> Goal of the exercise
Reproduce every one of the records below word for word, keeping each line in its original order.

> Stored data
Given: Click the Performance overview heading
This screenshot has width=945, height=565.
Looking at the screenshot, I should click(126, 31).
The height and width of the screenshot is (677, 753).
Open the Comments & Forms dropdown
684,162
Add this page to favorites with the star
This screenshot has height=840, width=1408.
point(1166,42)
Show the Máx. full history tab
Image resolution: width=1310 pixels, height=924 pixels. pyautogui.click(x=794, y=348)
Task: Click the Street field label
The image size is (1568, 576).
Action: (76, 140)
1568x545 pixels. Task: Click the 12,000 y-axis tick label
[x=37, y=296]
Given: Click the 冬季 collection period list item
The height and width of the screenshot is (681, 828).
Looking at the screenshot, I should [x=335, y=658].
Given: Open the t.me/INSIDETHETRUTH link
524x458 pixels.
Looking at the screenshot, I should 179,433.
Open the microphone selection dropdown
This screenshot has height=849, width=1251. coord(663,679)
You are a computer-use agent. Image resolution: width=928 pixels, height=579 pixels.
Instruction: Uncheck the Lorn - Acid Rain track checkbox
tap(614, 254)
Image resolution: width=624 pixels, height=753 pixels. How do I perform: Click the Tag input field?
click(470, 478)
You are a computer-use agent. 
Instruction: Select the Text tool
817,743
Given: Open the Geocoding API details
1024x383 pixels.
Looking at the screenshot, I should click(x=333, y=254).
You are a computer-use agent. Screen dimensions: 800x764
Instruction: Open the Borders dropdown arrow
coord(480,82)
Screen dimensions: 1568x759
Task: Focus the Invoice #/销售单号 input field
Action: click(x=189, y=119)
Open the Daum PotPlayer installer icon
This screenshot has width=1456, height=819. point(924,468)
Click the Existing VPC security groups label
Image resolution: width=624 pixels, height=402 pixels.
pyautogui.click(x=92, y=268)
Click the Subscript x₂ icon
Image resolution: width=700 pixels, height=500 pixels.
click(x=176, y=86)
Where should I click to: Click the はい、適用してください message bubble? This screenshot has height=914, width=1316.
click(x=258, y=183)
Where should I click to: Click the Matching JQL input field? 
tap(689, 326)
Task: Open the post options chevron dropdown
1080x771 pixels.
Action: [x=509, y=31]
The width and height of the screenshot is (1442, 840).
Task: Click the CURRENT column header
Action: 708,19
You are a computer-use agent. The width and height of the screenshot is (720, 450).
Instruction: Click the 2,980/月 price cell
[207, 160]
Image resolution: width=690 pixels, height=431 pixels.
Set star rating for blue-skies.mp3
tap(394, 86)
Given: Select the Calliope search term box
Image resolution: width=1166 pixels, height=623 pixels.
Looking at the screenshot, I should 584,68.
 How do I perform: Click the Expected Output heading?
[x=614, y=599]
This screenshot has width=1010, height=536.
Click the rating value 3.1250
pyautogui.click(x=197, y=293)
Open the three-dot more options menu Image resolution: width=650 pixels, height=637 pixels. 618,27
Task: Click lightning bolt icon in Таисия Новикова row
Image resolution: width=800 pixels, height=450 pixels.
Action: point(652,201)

> Solution for this exercise
Given: Click the Performance overview heading
This screenshot has width=945, height=565.
Looking at the screenshot, I should click(126, 31).
The height and width of the screenshot is (677, 753).
Open the Comments & Forms dropdown
684,162
Add this page to favorites with the star
This screenshot has height=840, width=1408.
point(1166,42)
Show the Máx. full history tab
Image resolution: width=1310 pixels, height=924 pixels. pyautogui.click(x=794, y=348)
Task: Click the Street field label
The image size is (1568, 576).
Action: (76, 140)
1568x545 pixels. Task: Click the 12,000 y-axis tick label
[x=37, y=296]
Given: Click the 冬季 collection period list item
The height and width of the screenshot is (681, 828).
Looking at the screenshot, I should [x=335, y=658].
Given: Open the t.me/INSIDETHETRUTH link
524x458 pixels.
Looking at the screenshot, I should 179,433.
Open the microphone selection dropdown
This screenshot has height=849, width=1251. coord(663,679)
You are a computer-use agent. Image resolution: width=928 pixels, height=579 pixels.
Instruction: Uncheck the Lorn - Acid Rain track checkbox
tap(614, 254)
Image resolution: width=624 pixels, height=753 pixels. How do I perform: Click the Tag input field?
click(470, 478)
You are a computer-use agent. 
Instruction: Select the Text tool
817,743
Given: Open the Geocoding API details
1024x383 pixels.
Looking at the screenshot, I should click(x=333, y=254).
You are a computer-use agent. Screen dimensions: 800x764
Instruction: Open the Borders dropdown arrow
coord(480,82)
Screen dimensions: 1568x759
Task: Focus the Invoice #/销售单号 input field
Action: click(x=189, y=119)
Open the Daum PotPlayer installer icon
This screenshot has width=1456, height=819. point(924,468)
Click the Existing VPC security groups label
Image resolution: width=624 pixels, height=402 pixels.
pyautogui.click(x=92, y=268)
Click the Subscript x₂ icon
Image resolution: width=700 pixels, height=500 pixels.
click(x=176, y=86)
Where should I click to: Click the はい、適用してください message bubble? This screenshot has height=914, width=1316.
click(x=258, y=183)
Where should I click to: Click the Matching JQL input field? 
tap(689, 326)
Task: Open the post options chevron dropdown
1080x771 pixels.
Action: [x=509, y=31]
The width and height of the screenshot is (1442, 840).
Task: Click the CURRENT column header
Action: 708,19
You are a computer-use agent. The width and height of the screenshot is (720, 450).
Instruction: Click the 2,980/月 price cell
[207, 160]
Image resolution: width=690 pixels, height=431 pixels.
Set star rating for blue-skies.mp3
tap(394, 86)
Given: Select the Calliope search term box
Image resolution: width=1166 pixels, height=623 pixels.
Looking at the screenshot, I should 584,68.
 How do I perform: Click the Expected Output heading?
[x=614, y=599]
This screenshot has width=1010, height=536.
Click the rating value 3.1250
pyautogui.click(x=197, y=293)
Open the three-dot more options menu Image resolution: width=650 pixels, height=637 pixels. 618,27
Task: Click lightning bolt icon in Таисия Новикова row
Image resolution: width=800 pixels, height=450 pixels.
Action: point(652,201)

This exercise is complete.